THINGS TO DO
**a.** Copy out the part of the blog post starting with "Not that I’d" and going on through "is my blog!".
**b.** In the blog post, what is the username of the YouTube channel that made the series analyzing the film's therapy sessions?
**c.** Using the blog post, explain why Dr. Maguire does not set restrictions when Will lights a cigarette in their first session.

Start of DOCUMENT EXCERPT

A channel on YouTube by the username of “My Little Thought Tree” made a series that analyzes the numerous therapy sessions of the film through the eyes of a professional “psychodynamic counsellor.” He breaks down the deeper psychological themes throughout the movie and keys in on some of the motives behind either Will’s or Dr. Maguire’s actions. Their first session begins with Will stepping around Sean’s office and looking at the books as he smokes a cigarette. Will searches around the room in order to find something that would anger his counselor so he’d be less inclined to want to know Will and he even lights a cigarette to establish dominance. Dr. Maguire lets out a soft joke about how he feels about smoking but decides not to set restrictions so early as a way of not coming off as an authority figure. Both of these performances would have been recognized only as the simple lighting of a cigarette or a submissive counselor had it not been for Mr. Thought-Tree’s analysis. In addition to explaining the psychological motives like the ones listed above, the “Counsellor” drops several hints throughout the series on how the job of a therapist/counselor ought to be performed.
Not that I’d want to study it professionally but psychology is a topic that holds much of my interest so I’m particularly fond of psychologists and the like. I often feel a lot of emotion but I’d never like to assume that others would care enough to want to be bothered with understanding my burdens so I’d rather not talk about them. My burdens are my own and I’d like to deal with them similarly since some of those burdens are too embarrassing or personal to be shared with just anyone. Only friends of the “Platinum Class”-caliber are worthy enough to guard my deep feelings but the only two that have ever achieved this status have since either renounced or lost it. Who needs them anyhow? Everyone will eventually leave anyway! The only constant is myself and that is why I have concluded that the only counselor I need is my blog!

End of DOCUMENT EXCERPT
Start of RECORDS

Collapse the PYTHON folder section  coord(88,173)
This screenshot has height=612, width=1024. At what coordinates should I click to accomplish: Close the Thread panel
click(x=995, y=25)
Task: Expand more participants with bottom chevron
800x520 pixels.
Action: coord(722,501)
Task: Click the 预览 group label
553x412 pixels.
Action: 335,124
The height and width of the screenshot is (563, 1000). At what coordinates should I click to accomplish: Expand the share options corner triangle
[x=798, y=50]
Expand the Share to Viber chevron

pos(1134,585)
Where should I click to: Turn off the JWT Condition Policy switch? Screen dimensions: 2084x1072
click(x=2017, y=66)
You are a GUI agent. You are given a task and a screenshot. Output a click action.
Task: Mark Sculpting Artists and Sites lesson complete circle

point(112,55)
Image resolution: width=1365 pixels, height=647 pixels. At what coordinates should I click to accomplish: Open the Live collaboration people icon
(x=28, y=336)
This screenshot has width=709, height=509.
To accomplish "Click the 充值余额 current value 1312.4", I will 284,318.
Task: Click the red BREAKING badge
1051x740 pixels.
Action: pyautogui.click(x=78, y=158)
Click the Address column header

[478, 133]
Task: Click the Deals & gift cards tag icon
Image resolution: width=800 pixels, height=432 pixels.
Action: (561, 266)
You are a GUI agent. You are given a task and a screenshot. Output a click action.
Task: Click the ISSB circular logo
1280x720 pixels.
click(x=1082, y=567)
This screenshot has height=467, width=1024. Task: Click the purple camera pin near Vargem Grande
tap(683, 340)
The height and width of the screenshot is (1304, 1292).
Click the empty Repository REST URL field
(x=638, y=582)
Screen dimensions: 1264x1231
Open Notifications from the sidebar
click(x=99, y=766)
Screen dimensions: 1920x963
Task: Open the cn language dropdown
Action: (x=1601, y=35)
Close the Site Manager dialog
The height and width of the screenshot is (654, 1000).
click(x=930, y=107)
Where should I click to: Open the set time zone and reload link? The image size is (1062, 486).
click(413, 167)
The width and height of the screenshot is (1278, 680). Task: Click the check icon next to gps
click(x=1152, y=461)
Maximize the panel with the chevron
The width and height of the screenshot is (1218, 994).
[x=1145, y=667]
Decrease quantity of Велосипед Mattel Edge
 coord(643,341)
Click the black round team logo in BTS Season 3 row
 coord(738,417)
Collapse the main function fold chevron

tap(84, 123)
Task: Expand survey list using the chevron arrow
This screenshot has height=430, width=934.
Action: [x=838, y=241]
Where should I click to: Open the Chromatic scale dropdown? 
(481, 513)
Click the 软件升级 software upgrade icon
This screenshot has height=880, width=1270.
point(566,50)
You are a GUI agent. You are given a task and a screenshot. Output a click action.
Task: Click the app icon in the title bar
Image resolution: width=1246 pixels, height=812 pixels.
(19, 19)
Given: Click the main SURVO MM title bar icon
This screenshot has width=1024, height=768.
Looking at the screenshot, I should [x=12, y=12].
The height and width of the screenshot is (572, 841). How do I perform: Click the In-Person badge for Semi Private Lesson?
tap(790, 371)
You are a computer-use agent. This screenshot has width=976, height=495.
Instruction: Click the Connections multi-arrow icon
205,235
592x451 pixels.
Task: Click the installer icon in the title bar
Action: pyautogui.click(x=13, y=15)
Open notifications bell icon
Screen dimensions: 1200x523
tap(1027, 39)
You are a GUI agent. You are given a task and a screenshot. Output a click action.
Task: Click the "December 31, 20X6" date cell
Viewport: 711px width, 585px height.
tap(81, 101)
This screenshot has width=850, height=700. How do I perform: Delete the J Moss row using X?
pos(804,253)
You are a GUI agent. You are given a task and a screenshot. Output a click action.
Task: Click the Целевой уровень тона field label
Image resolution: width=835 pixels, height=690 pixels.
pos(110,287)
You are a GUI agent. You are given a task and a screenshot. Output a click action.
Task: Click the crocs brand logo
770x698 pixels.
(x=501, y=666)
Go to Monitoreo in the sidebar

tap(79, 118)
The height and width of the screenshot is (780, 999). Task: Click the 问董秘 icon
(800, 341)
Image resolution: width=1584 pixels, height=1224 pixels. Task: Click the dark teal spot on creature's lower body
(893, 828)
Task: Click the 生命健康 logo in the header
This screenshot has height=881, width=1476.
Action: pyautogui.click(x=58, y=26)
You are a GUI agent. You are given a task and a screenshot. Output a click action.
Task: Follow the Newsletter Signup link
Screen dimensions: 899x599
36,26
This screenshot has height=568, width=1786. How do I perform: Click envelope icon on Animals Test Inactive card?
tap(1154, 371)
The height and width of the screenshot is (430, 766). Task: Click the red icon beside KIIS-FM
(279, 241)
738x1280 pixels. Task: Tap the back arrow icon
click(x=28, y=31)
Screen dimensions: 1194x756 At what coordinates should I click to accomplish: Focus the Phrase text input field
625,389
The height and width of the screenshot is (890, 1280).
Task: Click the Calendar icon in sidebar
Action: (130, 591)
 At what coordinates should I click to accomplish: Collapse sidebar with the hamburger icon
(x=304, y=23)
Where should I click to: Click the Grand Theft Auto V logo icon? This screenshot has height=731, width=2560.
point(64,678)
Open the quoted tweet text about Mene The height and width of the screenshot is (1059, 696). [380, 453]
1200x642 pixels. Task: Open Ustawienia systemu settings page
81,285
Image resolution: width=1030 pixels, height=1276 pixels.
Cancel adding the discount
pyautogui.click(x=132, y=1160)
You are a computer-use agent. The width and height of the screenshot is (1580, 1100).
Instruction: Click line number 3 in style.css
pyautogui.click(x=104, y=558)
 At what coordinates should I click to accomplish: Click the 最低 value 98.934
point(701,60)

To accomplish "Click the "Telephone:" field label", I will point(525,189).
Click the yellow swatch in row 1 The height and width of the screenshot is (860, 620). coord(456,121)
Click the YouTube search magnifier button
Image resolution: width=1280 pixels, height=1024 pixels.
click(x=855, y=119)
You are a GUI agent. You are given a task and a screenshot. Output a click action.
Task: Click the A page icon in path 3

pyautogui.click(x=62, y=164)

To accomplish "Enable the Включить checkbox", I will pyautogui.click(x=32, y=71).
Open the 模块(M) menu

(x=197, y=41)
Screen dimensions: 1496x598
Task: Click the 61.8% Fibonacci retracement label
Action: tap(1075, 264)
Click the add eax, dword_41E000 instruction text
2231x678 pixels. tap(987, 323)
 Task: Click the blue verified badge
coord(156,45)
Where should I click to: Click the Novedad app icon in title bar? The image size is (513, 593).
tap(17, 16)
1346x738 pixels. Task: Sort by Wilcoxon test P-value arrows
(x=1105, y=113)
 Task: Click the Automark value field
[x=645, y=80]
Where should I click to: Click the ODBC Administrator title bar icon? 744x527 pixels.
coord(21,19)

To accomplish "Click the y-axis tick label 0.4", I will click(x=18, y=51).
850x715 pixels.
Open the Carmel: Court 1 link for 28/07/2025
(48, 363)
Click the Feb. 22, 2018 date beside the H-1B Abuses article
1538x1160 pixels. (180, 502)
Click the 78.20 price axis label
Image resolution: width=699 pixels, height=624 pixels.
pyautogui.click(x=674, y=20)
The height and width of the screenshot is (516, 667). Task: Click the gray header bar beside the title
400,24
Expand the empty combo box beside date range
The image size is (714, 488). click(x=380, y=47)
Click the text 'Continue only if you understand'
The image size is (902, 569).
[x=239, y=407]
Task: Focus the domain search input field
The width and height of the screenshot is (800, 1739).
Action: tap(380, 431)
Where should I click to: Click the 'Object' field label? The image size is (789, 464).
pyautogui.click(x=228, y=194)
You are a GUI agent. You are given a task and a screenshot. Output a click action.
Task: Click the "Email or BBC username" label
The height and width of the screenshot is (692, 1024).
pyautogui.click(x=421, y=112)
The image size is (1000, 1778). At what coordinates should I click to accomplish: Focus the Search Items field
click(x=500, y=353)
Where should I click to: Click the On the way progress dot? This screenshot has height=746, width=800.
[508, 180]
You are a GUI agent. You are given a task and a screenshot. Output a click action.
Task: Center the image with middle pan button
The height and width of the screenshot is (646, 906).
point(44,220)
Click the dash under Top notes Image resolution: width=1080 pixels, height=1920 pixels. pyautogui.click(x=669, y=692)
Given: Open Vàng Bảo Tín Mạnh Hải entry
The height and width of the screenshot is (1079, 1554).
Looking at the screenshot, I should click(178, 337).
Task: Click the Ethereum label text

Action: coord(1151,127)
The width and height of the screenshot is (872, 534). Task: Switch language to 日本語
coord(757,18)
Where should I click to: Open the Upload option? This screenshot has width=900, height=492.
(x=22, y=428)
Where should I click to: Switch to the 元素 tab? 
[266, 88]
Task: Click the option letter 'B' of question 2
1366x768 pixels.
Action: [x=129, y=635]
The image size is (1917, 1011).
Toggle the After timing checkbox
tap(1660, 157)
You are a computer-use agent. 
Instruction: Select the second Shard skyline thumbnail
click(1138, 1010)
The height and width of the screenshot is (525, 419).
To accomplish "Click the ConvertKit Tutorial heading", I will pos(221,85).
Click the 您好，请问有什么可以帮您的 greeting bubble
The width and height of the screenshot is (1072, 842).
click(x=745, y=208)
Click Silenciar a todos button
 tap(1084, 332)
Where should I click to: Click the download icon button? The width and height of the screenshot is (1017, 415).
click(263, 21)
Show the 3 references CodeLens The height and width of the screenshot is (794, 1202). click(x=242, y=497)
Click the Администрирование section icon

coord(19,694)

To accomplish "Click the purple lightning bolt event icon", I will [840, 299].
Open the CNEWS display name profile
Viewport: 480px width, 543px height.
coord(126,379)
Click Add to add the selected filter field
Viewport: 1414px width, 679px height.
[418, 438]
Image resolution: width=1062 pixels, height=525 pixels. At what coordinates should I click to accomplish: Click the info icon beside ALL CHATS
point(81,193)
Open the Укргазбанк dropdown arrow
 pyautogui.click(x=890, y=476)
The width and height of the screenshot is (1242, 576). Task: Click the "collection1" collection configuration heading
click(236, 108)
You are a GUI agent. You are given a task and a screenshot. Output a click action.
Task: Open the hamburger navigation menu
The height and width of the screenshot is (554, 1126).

End of RECORDS

TASK-BY-TASK SOLUTIONS
**a.**
Not that I’d want to study it professionally but psychology is a topic that holds much of my interest so I’m particularly fond of psychologists and the like. I often feel a lot of emotion but I’d never like to assume that others would care enough to want to be bothered with understanding my burdens so I’d rather not talk about them. My burdens are my own and I’d like to deal with them similarly since some of those burdens are too embarrassing or personal to be shared with just anyone. Only friends of the “Platinum Class”-caliber are worthy enough to guard my deep feelings but the only two that have ever achieved this status have since either renounced or lost it. Who needs them anyhow? Everyone will eventually leave anyway! The only constant is myself and that is why I have concluded that the only counselor I need is my blog!

**b.** My Little Thought Tree

**c.** Dr. Maguire holds off on restrictions so early as a way of not coming off as an authority figure. Instead, he lets out only a soft joke about how he feels about smoking.